_PROBLEM:_
The text below discusses sin and free enterprise. List every ideology that, according to its writer, a Christian could appropriately embrace if sin did not exist.

(READING TEXT begins)

4 “You will not certainly die,” the serpent said to the woman. 5 “For God knows that when you eat from it your eyes will be opened, and you will be like God, knowing good and evil.”

6 When the woman saw that the fruit of the tree was good for food and pleasing to the eye, and also desirable for gaining wisdom, she took some and ate it. She also gave some to her husband, who was with her, and he ate it.

11 And he said, “Who told you that you were naked? Have you eaten from the tree that I commanded you not to eat from?”

12 The man said, “The woman you put here with me—she gave me some fruit from the tree, and I ate it.”

13 Then the LORD God said to the woman, “What is this you have done?”

The woman said, “The serpent deceived me, and I ate.”

16 To the woman he said,

“I will make your pains in childbearing very severe; with painful labor you will give birth to children. Your desire will be for your husband, and he will rule over you.”

17 To Adam he said, “Because you listened to your wife and ate fruit from the tree about which I commanded you, ‘You must not eat from it,’

“Cursed is the ground because of you; through painful toil you will eat food from it all the days of your life. 18 It will produce thorns and thistles for you, and you will eat the plants of the field. 19 By the sweat of your brow you will eat your food until you return to the ground, since from it you were taken; for dust you are and to dust you will return.”

23 So the LORD God banished him from the Garden of Eden to work the ground from which he had been taken.

Not a very pretty picture. We have deception, pride, accusations, shame, guilt, punishment, the fate of all mankind, and the promise of redemption all rolled up into one less-than-700-words chapter of the Bible. There’s a lot to digest there. A lot to discuss. Obviously in the limited remaining space of this post I will not even scratch the surface of all that sin means and implies. Also, for the purposes of this series I’m merely interested in fleshing out how I became convinced that Scripture encourages free enterprise.

So let me keep things simple today: if sin did not exist, progressive liberalism, collectivism, socialism, and even communism would be appropriate ideologies for a Christian to embrace.

Or as Ronald Reagan once put it: Socialism works in Heaven where they don’t need it, and in Hell where they’ve already got it.

Some might accuse me of contradicting myself in that I began this piece by stating that we must first assess our end-goal and then pursue figuring out how best to achieve it. So if Reagan’s quote is even tangentially accurate, shouldn’t we be aiming for some form of collectivism?

This is a good, however misguided, question. Our end-goal isn’t a system of government or economy – it is God himself. Our eventual end-goal is to personally know our Maker and spend eternity with Him. Our eventual end-goal is not free health care or governing world bodies that will divvy up rich people’s money and re-distribute it “equitably.”

Think of the weight of evidence against collective rule:

  • While on earth, and despite our fallen nature, we are to have dominion over the earth and subdue it.
  • We know that we are right to seek to maintain our individual identity while at the same time we are called upon to be a functioning member of a “body.”
  • As we will discuss in an upcoming posts on The Tower of Babel and Israel’s demand for a king, God has made His disdain for centralized power very clear.
  • Factor in that the creative and entrepreneurial tendencies in human are actually the sparks of the Divine (in whose image we were created) flickering through the cloud of smog that sin envelops mankind in.

The list could go on for pages, and we’ll be coming back to these themes and ideas again, but all I am trying to do here today is point out that if sin is a reality, and if our ultimate goal is to live out God’s word in every aspect of our lives, then we ought to be able to roundly reject much of Leftist socio-economic thought.

This doesn’t mean free market capitalism is flawless, or even that it is for sure the best, most Christ-honoring system possible, but if in trying to help a sick patient the doctor refuses to eliminate cures that he knows (or should know) can never work, then it’s time to find a new doctor.

(READING TEXT ends)
(GIVEN DATA begins)

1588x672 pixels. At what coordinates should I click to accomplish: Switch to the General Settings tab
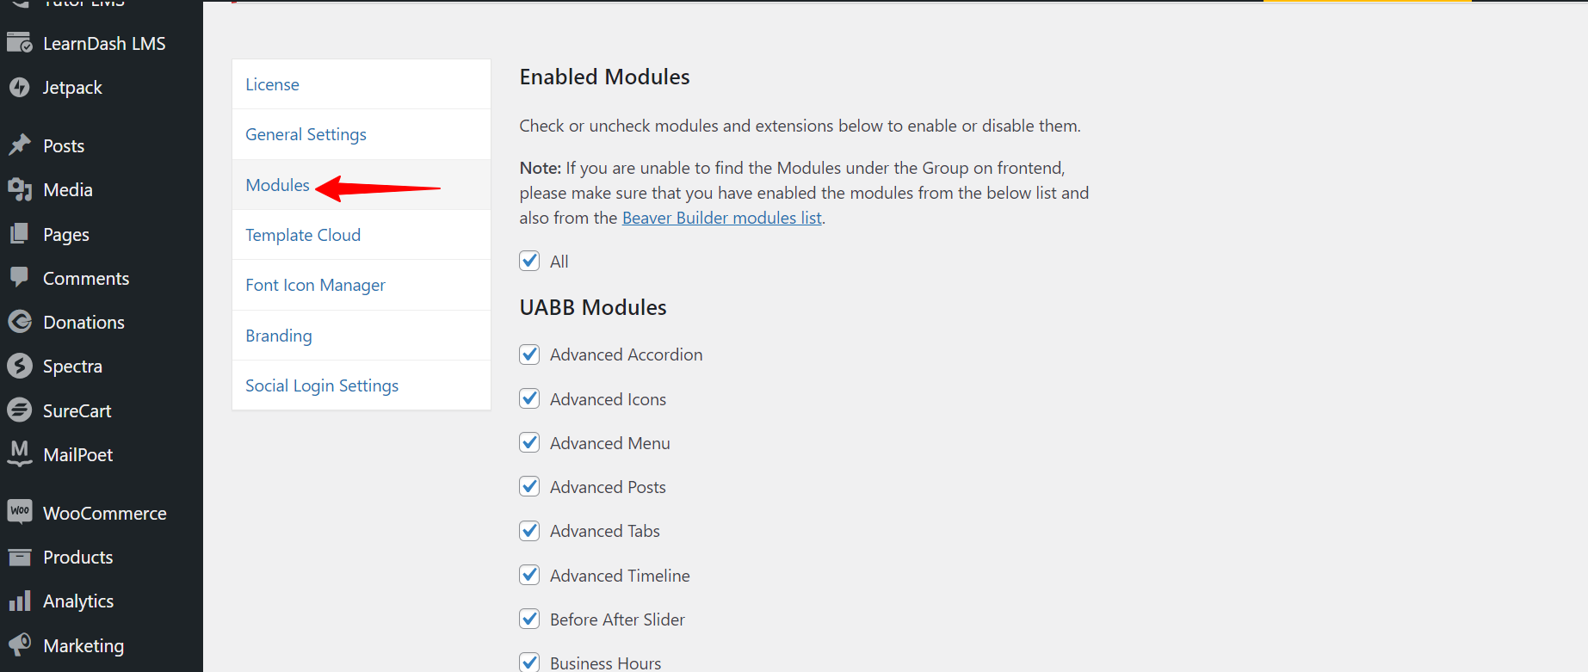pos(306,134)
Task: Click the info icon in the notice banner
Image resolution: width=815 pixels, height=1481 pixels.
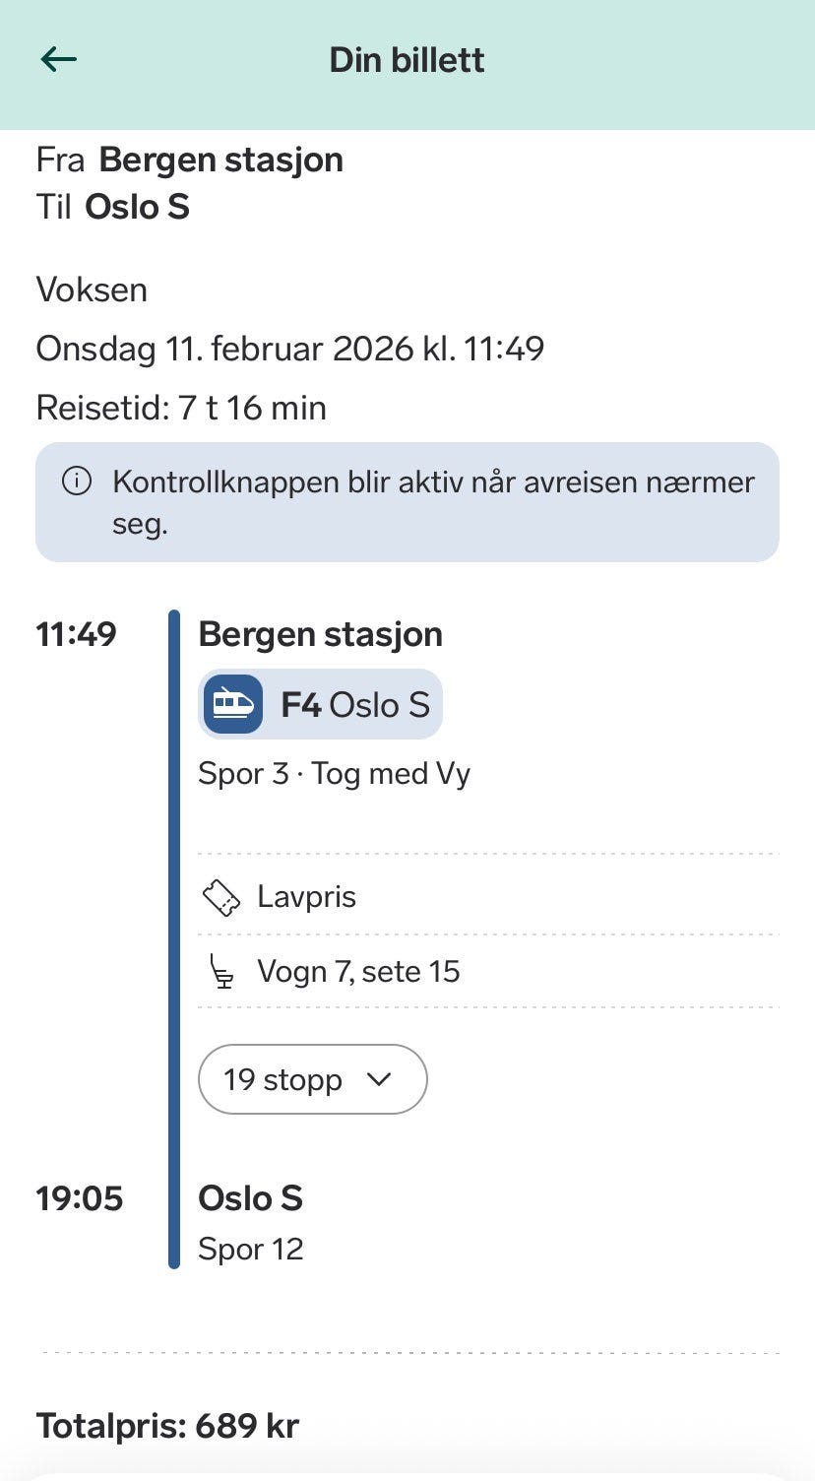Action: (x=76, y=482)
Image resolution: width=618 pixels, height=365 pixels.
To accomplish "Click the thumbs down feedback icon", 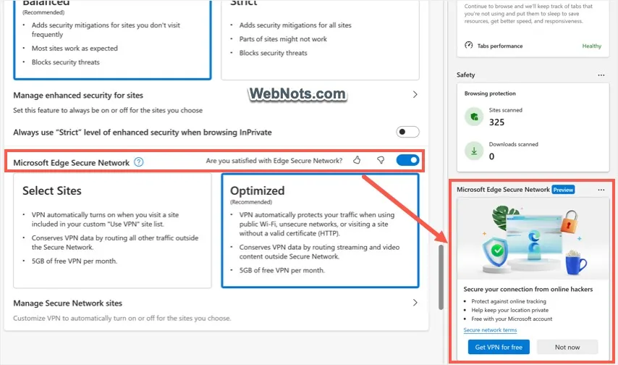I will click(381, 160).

(GIVEN DATA ends)

_TASK OUTPUT:_
- progressive liberalism
- collectivism
- socialism
- communism